Nigeria already holds part of the puzzle. Lithium resources are being mined and exported, providing a strong upstream foundation. The next step is connecting that with downstream assembly and, eventually midstream manufacturing.

In the short term, it is important to be realistic. Locally assembled batteries will not be the most cost-effective option immediately. We can’t expect to achieve economies of scale overnight or compete immediately with countries that have decades of innovation behind them.

But that’s not the point. This is about democratizing the country’s energy story — building local capability, creating jobs, and investing in long-term independence. Every step toward local assembly and production is a step toward a more resilient, self-sufficient energy future for Nigeria.

3. Strengthening the grid through distributed storage

Beyond manufacturing, storage has another critical role: stabilizing Nigeria’s grid.

The grid today faces frequent disruptions.
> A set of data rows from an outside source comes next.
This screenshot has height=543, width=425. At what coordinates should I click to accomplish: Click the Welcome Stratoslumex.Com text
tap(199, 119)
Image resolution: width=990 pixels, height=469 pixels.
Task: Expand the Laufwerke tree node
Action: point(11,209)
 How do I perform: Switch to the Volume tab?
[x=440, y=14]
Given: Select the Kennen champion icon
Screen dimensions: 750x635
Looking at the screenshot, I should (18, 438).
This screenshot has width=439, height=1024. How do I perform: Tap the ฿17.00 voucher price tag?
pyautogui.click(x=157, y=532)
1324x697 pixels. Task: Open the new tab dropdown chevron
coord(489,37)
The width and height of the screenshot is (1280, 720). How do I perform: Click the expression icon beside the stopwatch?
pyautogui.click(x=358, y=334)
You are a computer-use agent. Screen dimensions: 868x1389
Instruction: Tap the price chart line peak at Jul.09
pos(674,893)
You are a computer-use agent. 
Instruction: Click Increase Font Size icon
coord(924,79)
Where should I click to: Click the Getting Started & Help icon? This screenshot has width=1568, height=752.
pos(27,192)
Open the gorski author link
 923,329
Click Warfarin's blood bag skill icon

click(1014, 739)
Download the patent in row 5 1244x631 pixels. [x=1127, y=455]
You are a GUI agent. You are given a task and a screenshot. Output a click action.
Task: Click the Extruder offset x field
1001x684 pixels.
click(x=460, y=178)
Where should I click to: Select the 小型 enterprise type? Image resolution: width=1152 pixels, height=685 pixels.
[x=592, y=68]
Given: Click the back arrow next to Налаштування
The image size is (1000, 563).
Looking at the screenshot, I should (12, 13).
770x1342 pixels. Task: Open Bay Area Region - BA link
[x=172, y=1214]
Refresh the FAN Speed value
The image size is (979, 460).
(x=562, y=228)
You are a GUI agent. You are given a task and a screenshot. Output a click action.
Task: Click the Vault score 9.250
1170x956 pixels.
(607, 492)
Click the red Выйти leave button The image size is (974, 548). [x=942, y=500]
Integrating storage into every new solar project allows those systems to serve not just their own loads but also act as support nodes that can feed power back into the grid when needed.

This distributed approach transforms isolated systems into a connected, resilient energy network.

By pairing renewables and storage with digital intelligence (sensors, automation and demand response) we can build a modern, flexible grid that dynamically balances supply and demand. Factories, data centers, hospitals, and even households can shift energy use to times when clean power is abundant, improving efficiency and reducing waste.

This is how Nigeria can move towards an energy system that is reliable, responsive and future-ready.

4. What it will take

To get there, three things are essential:

  • Policy clarity — Recognize battery storage as critical infrastructure and provide clear standards for safety, recycling, and local assembly incentives.

  • Financing innovation — Develop blended finance and local-currency instruments to make early projects viable and replicable.

  • Partnerships and people — Collaboration across developers, technology providers and policy makers is essential, alongside investment in local talent. Technology transfer must happen through people, not just equipment.

An inspiring gathering of high-level officials, policymakers, industry experts and leaders committed to advancing Nigeria’s clean energy transition, that included; the Vice President of Nigeria, Kashim Shettima; the Honourable Minister of Power, Adebayo Adelabu; the Managing Director of REA; Dr Abba Aliyu; the United Nations Development Program (UNDP) Deputy Resident Representative, the United Nations Resident & Humanitarian Coordinator, Mohamed Malick Fall; the Ambassdor of the Kingdom of the Netherlands to Nigeria, Bengt van Loosdrecht, the Head of Nigeria Electrification Programme, Olufemi Akinleyure; amongst others.

Battery storage is a critical enabler of Nigeria’s energy transition. It makes renewable power reliable. It strengthens the grid. It creates opportunities for local manufacturing, jobs and skills.

The clean energy future of Nigeria will only be possible when energy storage becomes a mainstream part of its infrastructure. Powering homes, industries and communities with confidence and consistency.

At EM-ONE, we’re ready to keep building — faster, smarter, and more collaboratively — toward a reliable, sustainable energy future for Nigeria and the region.